• [ENTRIES SUPPLIED]:
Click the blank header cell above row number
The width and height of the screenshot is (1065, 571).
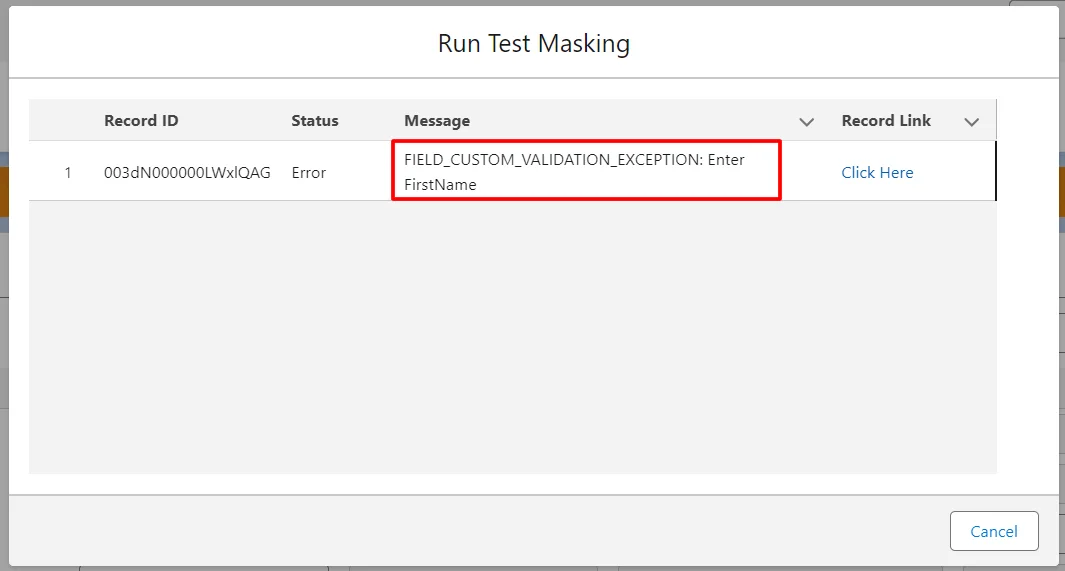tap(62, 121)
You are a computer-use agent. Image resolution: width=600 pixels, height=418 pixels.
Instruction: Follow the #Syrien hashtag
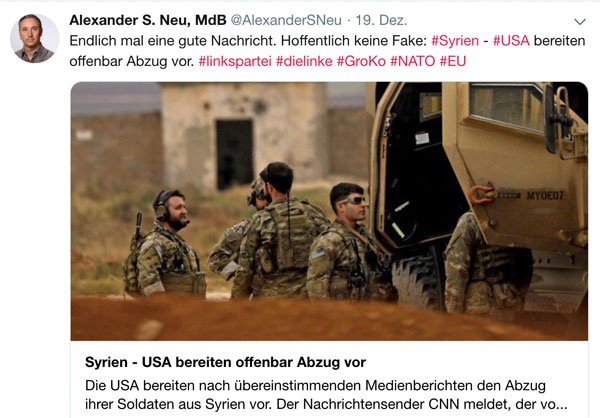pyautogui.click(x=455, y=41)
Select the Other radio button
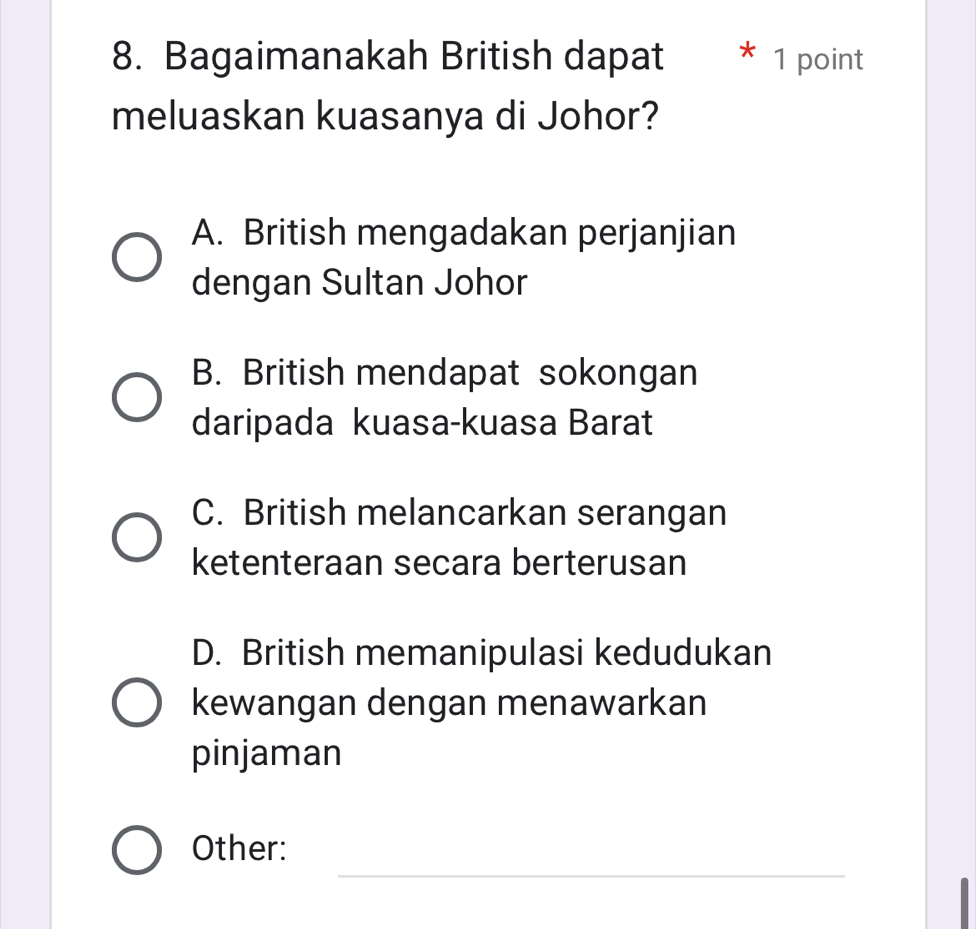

• [ACTION ITEM]:
Give the listing above again in its entirety, exactly as written and free of images.

• [TASK RESPONSE]:
Click the blank header cell above row number
The width and height of the screenshot is (1065, 571).
tap(62, 121)
You are a computer-use agent. Image resolution: width=600 pixels, height=418 pixels.
Instruction: Follow the #Syrien hashtag
pyautogui.click(x=455, y=41)
Select the Other radio button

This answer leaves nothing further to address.